- **RECORDS FOR THE TASK**
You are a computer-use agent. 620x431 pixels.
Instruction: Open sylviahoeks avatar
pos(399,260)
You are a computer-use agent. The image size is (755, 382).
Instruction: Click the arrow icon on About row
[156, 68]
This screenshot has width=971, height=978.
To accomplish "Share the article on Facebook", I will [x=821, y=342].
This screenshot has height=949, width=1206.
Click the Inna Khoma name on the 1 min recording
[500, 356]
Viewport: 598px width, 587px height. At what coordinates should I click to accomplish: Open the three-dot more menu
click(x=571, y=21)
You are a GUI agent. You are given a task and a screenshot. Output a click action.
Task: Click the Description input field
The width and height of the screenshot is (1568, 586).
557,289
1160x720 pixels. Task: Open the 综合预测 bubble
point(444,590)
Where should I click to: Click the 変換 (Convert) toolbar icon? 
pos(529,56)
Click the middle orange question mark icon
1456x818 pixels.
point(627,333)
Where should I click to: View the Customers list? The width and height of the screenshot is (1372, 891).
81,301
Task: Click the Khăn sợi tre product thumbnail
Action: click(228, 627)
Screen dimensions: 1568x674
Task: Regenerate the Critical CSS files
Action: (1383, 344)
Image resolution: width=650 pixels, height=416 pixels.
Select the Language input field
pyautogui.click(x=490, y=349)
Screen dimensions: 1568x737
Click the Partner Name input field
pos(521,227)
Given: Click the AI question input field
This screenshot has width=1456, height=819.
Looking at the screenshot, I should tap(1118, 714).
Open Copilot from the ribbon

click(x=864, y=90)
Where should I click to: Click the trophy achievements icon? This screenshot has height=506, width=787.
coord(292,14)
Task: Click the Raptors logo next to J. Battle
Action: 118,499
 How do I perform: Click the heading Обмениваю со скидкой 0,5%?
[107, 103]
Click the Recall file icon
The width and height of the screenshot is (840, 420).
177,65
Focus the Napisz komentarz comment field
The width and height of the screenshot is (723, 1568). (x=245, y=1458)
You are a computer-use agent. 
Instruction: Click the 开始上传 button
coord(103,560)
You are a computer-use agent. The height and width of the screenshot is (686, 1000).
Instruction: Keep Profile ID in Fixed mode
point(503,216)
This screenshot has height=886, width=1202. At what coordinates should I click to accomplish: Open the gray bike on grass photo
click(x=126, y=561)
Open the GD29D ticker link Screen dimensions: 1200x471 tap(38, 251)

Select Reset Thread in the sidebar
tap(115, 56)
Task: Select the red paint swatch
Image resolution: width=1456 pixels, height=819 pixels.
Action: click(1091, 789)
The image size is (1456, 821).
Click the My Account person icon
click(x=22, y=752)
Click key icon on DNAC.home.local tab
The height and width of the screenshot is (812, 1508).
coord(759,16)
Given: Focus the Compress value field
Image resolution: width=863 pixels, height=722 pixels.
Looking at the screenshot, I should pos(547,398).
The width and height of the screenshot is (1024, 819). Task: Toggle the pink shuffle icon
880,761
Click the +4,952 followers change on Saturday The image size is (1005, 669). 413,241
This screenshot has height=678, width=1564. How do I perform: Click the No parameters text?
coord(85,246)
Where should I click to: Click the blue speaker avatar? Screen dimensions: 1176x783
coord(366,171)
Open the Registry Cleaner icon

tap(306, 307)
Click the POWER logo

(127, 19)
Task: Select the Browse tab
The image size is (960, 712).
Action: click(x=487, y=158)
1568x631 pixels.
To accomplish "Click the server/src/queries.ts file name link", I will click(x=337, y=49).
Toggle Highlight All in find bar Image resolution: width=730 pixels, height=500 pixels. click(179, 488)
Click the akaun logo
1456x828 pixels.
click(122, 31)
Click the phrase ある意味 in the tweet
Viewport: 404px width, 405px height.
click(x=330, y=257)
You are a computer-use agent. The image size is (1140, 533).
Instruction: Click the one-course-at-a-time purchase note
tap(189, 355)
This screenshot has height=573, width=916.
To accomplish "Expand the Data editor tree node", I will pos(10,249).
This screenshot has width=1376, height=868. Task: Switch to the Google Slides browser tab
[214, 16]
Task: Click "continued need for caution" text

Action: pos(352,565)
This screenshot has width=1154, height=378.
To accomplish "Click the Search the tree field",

- **WHAT TO PRODUCE**
Rewrite the lines above as a JSON list of strings, one string per line, leaving out the blank lines.

- **RESULT OF THIS TASK**
[
  "You are a computer-use agent. 620x431 pixels.",
  "Instruction: Open sylviahoeks avatar",
  "pos(399,260)",
  "You are a computer-use agent. The image size is (755, 382).",
  "Instruction: Click the arrow icon on About row",
  "[156, 68]",
  "This screenshot has width=971, height=978.",
  "To accomplish \"Share the article on Facebook\", I will [x=821, y=342].",
  "This screenshot has height=949, width=1206.",
  "Click the Inna Khoma name on the 1 min recording",
  "[500, 356]",
  "Viewport: 598px width, 587px height. At what coordinates should I click to accomplish: Open the three-dot more menu",
  "click(x=571, y=21)",
  "You are a GUI agent. You are given a task and a screenshot. Output a click action.",
  "Task: Click the Description input field",
  "The width and height of the screenshot is (1568, 586).",
  "557,289",
  "1160x720 pixels. Task: Open the 综合预测 bubble",
  "point(444,590)",
  "Where should I click to: Click the 変換 (Convert) toolbar icon? ",
  "pos(529,56)",
  "Click the middle orange question mark icon",
  "1456x818 pixels.",
  "point(627,333)",
  "Where should I click to: View the Customers list? The width and height of the screenshot is (1372, 891).",
  "81,301",
  "Task: Click the Khăn sợi tre product thumbnail",
  "Action: click(228, 627)",
  "Screen dimensions: 1568x674",
  "Task: Regenerate the Critical CSS files",
  "Action: (1383, 344)",
  "Image resolution: width=650 pixels, height=416 pixels.",
  "Select the Language input field",
  "pyautogui.click(x=490, y=349)",
  "Screen dimensions: 1568x737",
  "Click the Partner Name input field",
  "pos(521,227)",
  "Given: Click the AI question input field",
  "This screenshot has width=1456, height=819.",
  "Looking at the screenshot, I should tap(1118, 714).",
  "Open Copilot from the ribbon",
  "click(x=864, y=90)",
  "Where should I click to: Click the trophy achievements icon? This screenshot has height=506, width=787.",
  "coord(292,14)",
  "Task: Click the Raptors logo next to J. Battle",
  "Action: 118,499",
  " How do I perform: Click the heading Обмениваю со скидкой 0,5%?",
  "[107, 103]",
  "Click the Recall file icon",
  "The width and height of the screenshot is (840, 420).",
  "177,65",
  "Focus the Napisz komentarz comment field",
  "The width and height of the screenshot is (723, 1568). (x=245, y=1458)",
  "You are a computer-use agent. ",
  "Instruction: Click the 开始上传 button",
  "coord(103,560)",
  "You are a computer-use agent. The height and width of the screenshot is (686, 1000).",
  "Instruction: Keep Profile ID in Fixed mode",
  "point(503,216)",
  "This screenshot has height=886, width=1202. At what coordinates should I click to accomplish: Open the gray bike on grass photo",
  "click(x=126, y=561)",
  "Open the GD29D ticker link Screen dimensions: 1200x471 tap(38, 251)",
  "Select Reset Thread in the sidebar",
  "tap(115, 56)",
  "Task: Select the red paint swatch",
  "Image resolution: width=1456 pixels, height=819 pixels.",
  "Action: click(1091, 789)",
  "The image size is (1456, 821).",
  "Click the My Account person icon",
  "click(x=22, y=752)",
  "Click key icon on DNAC.home.local tab",
  "The height and width of the screenshot is (812, 1508).",
  "coord(759,16)",
  "Given: Focus the Compress value field",
  "Image resolution: width=863 pixels, height=722 pixels.",
  "Looking at the screenshot, I should pos(547,398).",
  "The width and height of the screenshot is (1024, 819). Task: Toggle the pink shuffle icon",
  "880,761",
  "Click the +4,952 followers change on Saturday The image size is (1005, 669). 413,241",
  "This screenshot has height=678, width=1564. How do I perform: Click the No parameters text?",
  "coord(85,246)",
  "Where should I click to: Click the blue speaker avatar? Screen dimensions: 1176x783",
  "coord(366,171)",
  "Open the Registry Cleaner icon",
  "tap(306, 307)",
  "Click the POWER logo",
  "(127, 19)",
  "Task: Select the Browse tab",
  "The image size is (960, 712).",
  "Action: click(x=487, y=158)",
  "1568x631 pixels.",
  "To accomplish \"Click the server/src/queries.ts file name link\", I will click(x=337, y=49).",
  "Toggle Highlight All in find bar Image resolution: width=730 pixels, height=500 pixels. click(179, 488)",
  "Click the akaun logo",
  "1456x828 pixels.",
  "click(122, 31)",
  "Click the phrase ある意味 in the tweet",
  "Viewport: 404px width, 405px height.",
  "click(x=330, y=257)",
  "You are a computer-use agent. The image size is (1140, 533).",
  "Instruction: Click the one-course-at-a-time purchase note",
  "tap(189, 355)",
  "This screenshot has height=573, width=916.",
  "To accomplish \"Expand the Data editor tree node\", I will pos(10,249).",
  "This screenshot has width=1376, height=868. Task: Switch to the Google Slides browser tab",
  "[214, 16]",
  "Task: Click \"continued need for caution\" text",
  "Action: pos(352,565)",
  "This screenshot has width=1154, height=378.",
  "To accomplish \"Click the Search the tree field\","
]